(Update: I see responses assuming this is a balanced delimiter question; it is not, it's more a parsing perl question. The brackets in a regex don't necessarily balance.)

Taking just the [] part into consideration, what you want to match is going to be zero or more (one or more?): of either a series of other characters or a [...] pair. So at first blush, something like this:

m/\[ # initial [ (?: [^][]+ # non-bracket parts | \[somethinginbrackets\] # something in brackets )* # repeated \] # final ] /x
But (as that regex itself shows) the something in brackets itself could be a little complicated to parse.

First, note that if you allow interpolated variables in your regex, the problem is a lot more complicated. $foo[bar] in a regex could be either the scalar $foo followed by a character class, or an interpolated array element. Perl uses a guessing function that gives different weights to characters found in the "bar" part to decide which (and doesn't always get it "right"). If "bar" is an array index, it will be arbitrary perl code. See "Gory details of parsing quoted constructs" in perlop for how to locate the ending ]. Also, you need to allow for interpolated aribitrary code: @{[foo(),"]"]}. That's not a matter of matching square brackets; the gory details rules will help find the ending "}".

Assuming you don't need to handle interpolation in the regex, you still have to deal with []], [x[:alnum:]y] (vs. [x[:alnum]), [[\]], and similar. See "Version 8 Regular Expressions" and the POSIX character class sections in perlre. (Update: previous sentence unmangled.)
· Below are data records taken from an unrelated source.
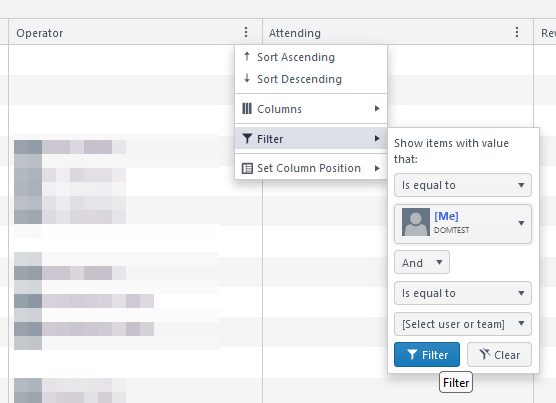Change the And logical operator dropdown
This screenshot has height=403, width=556.
point(422,262)
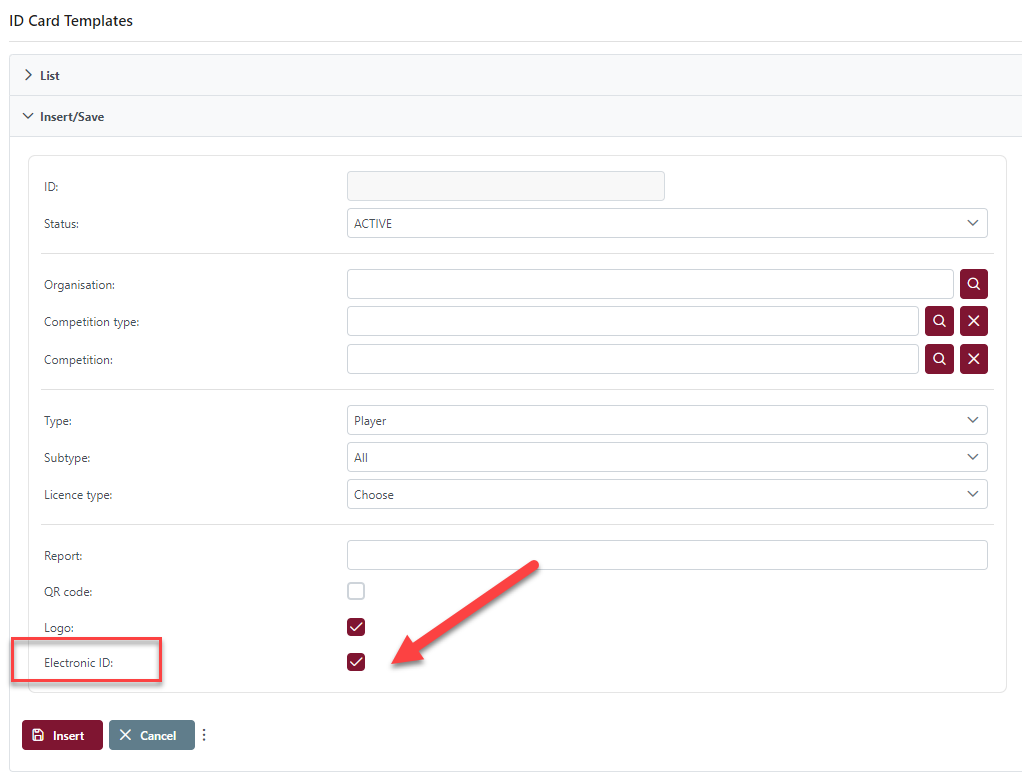1022x775 pixels.
Task: Click the Competition input field
Action: (632, 359)
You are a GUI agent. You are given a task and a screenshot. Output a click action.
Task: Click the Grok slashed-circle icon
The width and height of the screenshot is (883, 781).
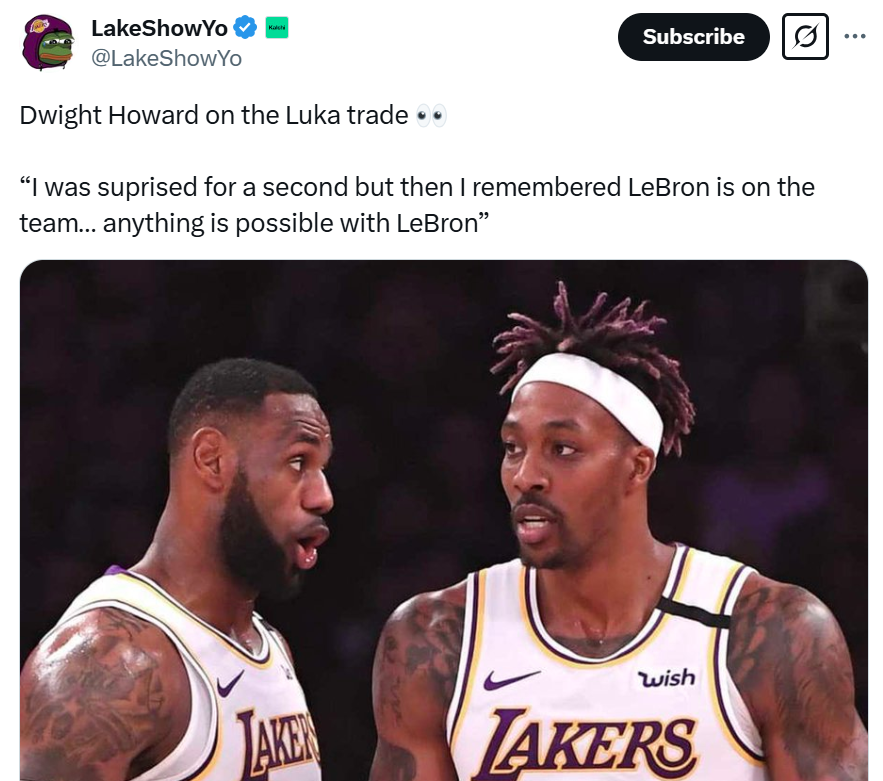[x=805, y=37]
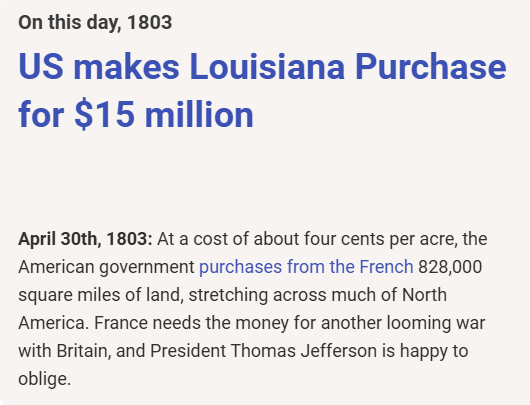
Task: Click the word 'French' in the inline link
Action: (x=386, y=267)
Update: all things considered, you'd do yourself a great favor requiring your value to be quoted with "" or something else (with literal " in the value requiring a backslash) when the value has a ]. Or just require all brackets in the value to be backslashed. Then it's just a matter of matching m/\[ (?: [^][]+  |  \\. )* \]/x.

Update: ++halley; I'm going to look at Text::Balanced.